» Task: From the entries that follow, work out how many lines contain "plus". Write the number only.

++++++++++

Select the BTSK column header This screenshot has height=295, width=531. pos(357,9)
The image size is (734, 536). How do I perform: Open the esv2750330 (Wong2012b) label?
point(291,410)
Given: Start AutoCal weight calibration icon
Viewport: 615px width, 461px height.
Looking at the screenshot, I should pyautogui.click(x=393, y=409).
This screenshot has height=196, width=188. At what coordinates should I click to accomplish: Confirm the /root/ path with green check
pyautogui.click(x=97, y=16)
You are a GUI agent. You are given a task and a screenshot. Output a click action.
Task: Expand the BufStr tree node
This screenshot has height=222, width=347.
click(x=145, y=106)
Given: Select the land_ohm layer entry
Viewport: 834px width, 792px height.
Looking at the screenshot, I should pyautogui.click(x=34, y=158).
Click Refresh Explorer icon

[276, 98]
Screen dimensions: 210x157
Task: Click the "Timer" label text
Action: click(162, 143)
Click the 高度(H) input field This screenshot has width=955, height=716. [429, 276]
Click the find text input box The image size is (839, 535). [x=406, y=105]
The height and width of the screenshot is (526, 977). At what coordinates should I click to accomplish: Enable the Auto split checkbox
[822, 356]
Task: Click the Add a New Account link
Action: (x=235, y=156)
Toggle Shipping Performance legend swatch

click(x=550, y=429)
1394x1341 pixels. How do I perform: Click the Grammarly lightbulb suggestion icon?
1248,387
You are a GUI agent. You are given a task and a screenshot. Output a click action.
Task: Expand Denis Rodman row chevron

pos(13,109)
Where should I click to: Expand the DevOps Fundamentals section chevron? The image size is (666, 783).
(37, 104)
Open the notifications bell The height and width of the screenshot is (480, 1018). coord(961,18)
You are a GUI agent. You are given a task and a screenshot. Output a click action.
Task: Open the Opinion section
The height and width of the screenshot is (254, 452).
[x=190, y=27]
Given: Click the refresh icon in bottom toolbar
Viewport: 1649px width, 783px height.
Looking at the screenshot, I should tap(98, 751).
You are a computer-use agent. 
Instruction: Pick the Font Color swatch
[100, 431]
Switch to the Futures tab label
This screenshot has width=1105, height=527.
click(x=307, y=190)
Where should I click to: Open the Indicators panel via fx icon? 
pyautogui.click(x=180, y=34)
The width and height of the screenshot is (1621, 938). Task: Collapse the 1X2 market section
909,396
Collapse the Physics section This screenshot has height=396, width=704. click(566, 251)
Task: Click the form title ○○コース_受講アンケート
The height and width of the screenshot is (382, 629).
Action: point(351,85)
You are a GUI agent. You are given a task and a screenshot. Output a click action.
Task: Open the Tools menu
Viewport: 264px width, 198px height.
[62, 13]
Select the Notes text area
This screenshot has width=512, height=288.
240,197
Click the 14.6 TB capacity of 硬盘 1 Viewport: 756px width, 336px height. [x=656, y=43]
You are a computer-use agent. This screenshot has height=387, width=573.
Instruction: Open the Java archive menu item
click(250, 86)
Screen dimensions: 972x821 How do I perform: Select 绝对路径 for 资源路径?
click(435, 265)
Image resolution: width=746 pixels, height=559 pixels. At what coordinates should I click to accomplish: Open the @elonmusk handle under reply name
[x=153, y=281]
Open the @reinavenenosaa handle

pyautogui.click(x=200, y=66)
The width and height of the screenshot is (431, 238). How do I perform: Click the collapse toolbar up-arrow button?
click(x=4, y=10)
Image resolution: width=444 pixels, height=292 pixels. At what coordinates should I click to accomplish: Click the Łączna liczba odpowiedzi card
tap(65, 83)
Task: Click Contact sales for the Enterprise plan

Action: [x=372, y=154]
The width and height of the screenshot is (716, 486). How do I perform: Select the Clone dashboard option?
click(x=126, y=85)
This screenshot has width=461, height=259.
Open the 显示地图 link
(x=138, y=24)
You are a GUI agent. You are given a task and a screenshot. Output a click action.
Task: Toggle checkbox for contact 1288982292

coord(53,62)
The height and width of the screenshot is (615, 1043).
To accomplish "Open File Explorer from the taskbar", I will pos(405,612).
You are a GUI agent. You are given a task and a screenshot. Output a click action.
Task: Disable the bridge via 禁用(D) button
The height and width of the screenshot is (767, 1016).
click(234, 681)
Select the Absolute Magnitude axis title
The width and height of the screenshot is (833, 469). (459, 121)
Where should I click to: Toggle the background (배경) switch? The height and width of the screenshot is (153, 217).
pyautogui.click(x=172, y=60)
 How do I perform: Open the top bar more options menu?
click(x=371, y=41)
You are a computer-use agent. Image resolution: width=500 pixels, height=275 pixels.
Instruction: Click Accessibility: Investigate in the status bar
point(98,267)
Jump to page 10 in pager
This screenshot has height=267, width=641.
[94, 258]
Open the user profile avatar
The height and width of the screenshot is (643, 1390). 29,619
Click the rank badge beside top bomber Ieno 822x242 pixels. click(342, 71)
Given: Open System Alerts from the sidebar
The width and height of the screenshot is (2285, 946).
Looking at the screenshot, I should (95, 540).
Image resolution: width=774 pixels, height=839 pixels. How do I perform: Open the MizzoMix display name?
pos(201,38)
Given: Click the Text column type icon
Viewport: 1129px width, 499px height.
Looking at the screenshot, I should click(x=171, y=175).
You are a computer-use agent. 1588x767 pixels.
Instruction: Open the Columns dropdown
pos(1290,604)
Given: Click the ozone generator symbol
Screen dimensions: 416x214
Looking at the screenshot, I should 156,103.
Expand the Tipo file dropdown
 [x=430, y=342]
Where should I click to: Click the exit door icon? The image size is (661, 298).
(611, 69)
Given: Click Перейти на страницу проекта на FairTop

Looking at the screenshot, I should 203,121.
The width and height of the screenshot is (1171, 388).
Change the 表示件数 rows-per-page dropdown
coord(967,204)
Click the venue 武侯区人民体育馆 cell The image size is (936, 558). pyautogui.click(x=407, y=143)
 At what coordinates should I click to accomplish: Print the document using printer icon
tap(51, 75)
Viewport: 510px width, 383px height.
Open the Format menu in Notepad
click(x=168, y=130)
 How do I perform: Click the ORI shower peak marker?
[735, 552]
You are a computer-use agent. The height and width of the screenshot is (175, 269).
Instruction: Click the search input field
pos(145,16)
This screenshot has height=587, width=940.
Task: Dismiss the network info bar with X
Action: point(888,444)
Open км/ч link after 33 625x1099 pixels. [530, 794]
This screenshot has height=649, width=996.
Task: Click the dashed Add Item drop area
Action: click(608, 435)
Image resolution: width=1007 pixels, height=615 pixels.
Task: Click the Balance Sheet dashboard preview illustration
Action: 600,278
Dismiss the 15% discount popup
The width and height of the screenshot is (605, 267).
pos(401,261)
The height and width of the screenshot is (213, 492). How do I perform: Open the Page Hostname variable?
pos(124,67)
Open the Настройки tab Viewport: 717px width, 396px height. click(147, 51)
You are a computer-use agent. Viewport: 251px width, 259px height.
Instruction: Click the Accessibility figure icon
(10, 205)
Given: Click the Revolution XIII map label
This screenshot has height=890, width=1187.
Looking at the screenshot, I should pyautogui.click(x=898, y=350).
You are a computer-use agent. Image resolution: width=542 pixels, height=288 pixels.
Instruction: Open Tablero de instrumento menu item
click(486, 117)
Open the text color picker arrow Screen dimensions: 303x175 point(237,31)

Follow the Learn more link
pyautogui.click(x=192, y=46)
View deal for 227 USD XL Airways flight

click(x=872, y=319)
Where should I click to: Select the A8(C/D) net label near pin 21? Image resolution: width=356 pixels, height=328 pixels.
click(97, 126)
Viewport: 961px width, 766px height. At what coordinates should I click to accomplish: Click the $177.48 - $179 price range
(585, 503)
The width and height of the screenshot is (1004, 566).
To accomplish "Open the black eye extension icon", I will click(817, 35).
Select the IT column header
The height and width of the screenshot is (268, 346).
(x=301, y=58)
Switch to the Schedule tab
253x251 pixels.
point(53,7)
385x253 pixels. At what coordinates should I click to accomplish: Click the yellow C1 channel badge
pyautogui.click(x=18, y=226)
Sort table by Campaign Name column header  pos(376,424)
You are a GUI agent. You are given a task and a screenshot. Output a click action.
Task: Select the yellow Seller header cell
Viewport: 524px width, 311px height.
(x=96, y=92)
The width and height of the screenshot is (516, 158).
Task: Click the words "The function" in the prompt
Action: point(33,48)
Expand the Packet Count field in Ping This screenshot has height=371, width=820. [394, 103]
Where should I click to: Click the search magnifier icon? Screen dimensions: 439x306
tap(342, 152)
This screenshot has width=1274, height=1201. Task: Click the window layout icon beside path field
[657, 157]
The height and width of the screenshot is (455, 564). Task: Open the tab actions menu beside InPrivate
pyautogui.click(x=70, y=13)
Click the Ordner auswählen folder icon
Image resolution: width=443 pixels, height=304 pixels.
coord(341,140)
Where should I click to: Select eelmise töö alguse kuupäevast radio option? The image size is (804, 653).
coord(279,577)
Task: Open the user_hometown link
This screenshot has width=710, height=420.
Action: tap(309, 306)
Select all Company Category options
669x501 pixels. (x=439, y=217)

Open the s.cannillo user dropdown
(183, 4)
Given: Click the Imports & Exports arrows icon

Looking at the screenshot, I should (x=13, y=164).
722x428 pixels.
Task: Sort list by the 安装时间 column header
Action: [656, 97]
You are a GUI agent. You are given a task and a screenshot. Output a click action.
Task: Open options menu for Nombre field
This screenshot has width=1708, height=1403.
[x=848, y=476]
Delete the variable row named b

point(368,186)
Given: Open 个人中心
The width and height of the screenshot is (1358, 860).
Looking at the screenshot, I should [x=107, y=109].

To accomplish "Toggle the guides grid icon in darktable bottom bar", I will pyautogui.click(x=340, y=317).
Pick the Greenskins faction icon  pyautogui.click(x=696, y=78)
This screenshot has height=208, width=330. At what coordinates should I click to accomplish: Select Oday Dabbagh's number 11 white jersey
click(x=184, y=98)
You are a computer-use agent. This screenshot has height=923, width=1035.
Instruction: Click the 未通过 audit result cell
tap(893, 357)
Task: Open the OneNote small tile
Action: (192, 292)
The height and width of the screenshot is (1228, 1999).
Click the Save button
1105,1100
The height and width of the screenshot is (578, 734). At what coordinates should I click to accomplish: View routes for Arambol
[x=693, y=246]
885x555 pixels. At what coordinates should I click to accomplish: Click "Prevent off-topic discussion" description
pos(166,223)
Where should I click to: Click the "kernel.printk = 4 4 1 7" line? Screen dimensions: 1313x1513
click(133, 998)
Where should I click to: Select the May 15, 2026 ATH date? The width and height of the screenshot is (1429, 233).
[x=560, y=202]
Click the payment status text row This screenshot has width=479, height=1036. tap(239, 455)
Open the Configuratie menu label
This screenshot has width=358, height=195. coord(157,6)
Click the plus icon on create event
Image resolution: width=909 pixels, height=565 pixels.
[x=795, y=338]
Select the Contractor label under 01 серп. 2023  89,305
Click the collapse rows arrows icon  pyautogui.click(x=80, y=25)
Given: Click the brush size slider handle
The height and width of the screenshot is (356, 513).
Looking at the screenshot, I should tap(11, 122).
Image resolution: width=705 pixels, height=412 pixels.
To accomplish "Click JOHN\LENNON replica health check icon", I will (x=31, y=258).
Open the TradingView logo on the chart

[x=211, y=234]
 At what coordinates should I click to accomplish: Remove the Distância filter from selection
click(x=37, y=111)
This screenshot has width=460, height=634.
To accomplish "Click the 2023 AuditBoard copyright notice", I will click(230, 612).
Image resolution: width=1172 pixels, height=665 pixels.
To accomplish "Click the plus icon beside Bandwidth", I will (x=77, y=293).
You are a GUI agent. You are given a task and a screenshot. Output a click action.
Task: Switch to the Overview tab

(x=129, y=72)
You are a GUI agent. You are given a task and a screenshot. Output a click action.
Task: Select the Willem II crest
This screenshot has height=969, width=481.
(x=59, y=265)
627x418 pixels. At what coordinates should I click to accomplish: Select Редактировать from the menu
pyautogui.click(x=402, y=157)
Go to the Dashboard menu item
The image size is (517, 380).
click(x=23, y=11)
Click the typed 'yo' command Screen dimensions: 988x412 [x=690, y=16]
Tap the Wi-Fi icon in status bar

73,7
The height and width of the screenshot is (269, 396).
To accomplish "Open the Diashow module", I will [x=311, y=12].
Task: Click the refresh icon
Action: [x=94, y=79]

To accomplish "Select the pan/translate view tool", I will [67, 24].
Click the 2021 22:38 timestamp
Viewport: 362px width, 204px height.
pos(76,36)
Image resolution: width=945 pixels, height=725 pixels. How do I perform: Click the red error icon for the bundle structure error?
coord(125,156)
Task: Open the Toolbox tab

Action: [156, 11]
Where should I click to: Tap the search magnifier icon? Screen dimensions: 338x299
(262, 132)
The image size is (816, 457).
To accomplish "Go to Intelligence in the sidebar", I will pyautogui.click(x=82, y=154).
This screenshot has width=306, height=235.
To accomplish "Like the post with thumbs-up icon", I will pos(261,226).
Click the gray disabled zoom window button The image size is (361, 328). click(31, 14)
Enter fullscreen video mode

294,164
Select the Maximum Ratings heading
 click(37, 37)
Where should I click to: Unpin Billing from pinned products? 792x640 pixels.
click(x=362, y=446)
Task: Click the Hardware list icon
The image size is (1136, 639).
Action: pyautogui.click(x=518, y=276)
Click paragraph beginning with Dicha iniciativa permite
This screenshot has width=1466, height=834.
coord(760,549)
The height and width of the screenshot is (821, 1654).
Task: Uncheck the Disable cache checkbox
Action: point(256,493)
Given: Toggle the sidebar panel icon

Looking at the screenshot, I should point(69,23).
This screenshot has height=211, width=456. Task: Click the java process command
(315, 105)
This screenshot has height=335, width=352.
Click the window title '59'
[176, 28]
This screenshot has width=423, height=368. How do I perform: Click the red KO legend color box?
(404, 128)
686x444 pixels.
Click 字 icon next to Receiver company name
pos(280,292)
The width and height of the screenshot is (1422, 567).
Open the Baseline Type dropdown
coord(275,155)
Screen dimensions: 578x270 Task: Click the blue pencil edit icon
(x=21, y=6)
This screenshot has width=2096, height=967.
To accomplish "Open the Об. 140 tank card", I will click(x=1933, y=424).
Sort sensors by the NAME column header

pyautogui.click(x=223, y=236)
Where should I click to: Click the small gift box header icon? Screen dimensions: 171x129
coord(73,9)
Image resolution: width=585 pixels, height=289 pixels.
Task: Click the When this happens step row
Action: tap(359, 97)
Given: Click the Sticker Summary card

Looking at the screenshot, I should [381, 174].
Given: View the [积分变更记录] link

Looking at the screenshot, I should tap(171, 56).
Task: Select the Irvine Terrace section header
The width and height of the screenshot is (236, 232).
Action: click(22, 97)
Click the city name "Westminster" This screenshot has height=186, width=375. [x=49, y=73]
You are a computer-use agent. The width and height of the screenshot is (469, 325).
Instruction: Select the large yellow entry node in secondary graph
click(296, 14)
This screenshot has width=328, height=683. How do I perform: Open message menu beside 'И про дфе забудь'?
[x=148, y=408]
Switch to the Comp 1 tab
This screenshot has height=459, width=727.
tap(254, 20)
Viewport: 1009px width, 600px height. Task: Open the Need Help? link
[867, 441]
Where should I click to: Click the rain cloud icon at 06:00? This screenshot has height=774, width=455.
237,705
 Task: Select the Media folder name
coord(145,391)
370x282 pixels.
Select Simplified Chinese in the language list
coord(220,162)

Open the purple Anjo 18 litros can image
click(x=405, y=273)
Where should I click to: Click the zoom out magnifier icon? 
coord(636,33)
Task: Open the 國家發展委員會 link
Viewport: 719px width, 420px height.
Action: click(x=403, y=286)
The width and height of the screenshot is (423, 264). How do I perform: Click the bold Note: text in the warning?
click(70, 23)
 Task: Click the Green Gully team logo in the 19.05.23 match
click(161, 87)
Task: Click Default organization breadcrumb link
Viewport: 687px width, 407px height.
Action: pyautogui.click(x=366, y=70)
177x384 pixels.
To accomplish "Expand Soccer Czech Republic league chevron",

++++++++++

» Problem solution: 2